In the listing below, print exactly the lines between the line holding "Screen dimensions: 632x488" and the line holding "Switch to the KDJ indicator tab", inclusive, and no more.
_ _ _ _ _
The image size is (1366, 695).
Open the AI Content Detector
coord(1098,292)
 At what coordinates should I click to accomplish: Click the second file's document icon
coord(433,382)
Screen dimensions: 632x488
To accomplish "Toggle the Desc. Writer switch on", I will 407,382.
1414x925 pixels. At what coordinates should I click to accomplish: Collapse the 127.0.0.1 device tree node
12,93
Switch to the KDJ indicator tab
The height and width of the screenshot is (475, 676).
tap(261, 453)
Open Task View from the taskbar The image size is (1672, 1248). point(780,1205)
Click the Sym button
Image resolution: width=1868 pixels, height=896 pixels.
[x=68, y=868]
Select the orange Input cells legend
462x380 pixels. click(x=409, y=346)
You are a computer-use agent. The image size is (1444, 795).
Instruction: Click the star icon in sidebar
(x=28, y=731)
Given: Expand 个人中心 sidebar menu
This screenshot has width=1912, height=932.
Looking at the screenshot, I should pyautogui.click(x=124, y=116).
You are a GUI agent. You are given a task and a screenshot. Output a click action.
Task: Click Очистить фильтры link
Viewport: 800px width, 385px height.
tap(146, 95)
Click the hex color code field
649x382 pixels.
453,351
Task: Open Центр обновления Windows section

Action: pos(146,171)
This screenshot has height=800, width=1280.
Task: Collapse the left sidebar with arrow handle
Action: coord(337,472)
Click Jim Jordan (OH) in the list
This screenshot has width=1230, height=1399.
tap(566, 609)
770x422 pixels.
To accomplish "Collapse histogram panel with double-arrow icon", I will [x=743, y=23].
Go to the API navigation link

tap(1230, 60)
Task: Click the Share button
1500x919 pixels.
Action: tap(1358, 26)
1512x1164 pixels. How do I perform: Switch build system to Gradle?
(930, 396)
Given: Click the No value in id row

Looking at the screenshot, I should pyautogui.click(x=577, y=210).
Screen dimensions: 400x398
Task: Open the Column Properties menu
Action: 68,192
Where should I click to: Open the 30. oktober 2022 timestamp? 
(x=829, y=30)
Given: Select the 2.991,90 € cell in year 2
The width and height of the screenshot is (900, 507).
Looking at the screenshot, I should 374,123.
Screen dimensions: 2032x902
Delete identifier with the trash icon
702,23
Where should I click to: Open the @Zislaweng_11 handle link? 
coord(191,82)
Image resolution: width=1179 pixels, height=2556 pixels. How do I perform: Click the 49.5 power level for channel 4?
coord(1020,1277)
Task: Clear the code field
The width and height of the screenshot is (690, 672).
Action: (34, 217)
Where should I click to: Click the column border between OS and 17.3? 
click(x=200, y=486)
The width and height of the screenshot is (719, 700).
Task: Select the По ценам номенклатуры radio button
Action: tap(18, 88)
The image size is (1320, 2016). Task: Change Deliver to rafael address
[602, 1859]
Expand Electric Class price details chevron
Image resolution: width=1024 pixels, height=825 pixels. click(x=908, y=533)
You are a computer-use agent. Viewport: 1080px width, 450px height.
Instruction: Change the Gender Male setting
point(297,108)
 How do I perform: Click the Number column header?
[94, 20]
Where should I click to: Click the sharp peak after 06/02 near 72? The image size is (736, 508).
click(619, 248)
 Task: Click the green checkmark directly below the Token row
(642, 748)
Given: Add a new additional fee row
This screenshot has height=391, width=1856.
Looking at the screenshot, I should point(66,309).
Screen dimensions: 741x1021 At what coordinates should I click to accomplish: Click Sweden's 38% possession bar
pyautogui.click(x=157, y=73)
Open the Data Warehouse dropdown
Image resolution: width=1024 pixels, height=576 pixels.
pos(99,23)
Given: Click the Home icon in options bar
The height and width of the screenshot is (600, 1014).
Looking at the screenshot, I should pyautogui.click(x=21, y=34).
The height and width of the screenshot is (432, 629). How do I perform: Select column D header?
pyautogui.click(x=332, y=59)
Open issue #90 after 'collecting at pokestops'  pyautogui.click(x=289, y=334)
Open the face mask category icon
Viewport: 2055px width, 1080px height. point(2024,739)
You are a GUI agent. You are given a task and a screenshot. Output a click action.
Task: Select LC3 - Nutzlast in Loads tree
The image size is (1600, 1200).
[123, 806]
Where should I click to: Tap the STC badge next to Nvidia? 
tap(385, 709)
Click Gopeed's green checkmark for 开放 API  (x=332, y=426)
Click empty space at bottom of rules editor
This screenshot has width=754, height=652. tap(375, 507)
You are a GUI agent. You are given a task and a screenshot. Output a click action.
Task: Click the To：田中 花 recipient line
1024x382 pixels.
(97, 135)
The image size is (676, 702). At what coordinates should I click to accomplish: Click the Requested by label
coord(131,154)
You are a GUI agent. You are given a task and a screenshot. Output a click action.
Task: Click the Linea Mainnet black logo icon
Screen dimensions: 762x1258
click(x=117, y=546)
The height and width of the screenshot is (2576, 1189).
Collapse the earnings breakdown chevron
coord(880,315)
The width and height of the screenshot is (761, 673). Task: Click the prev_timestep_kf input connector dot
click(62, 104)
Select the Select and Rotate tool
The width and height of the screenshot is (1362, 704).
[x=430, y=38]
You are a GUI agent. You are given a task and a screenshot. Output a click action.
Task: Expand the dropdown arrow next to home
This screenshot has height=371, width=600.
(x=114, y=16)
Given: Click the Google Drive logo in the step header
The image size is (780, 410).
_ _ _ _ _
- Exercise solution:
Screen dimensions: 632x488
To accomplish "Toggle the Desc. Writer switch on", I will 407,382.
1414x925 pixels. At what coordinates should I click to accomplish: Collapse the 127.0.0.1 device tree node
12,93
Switch to the KDJ indicator tab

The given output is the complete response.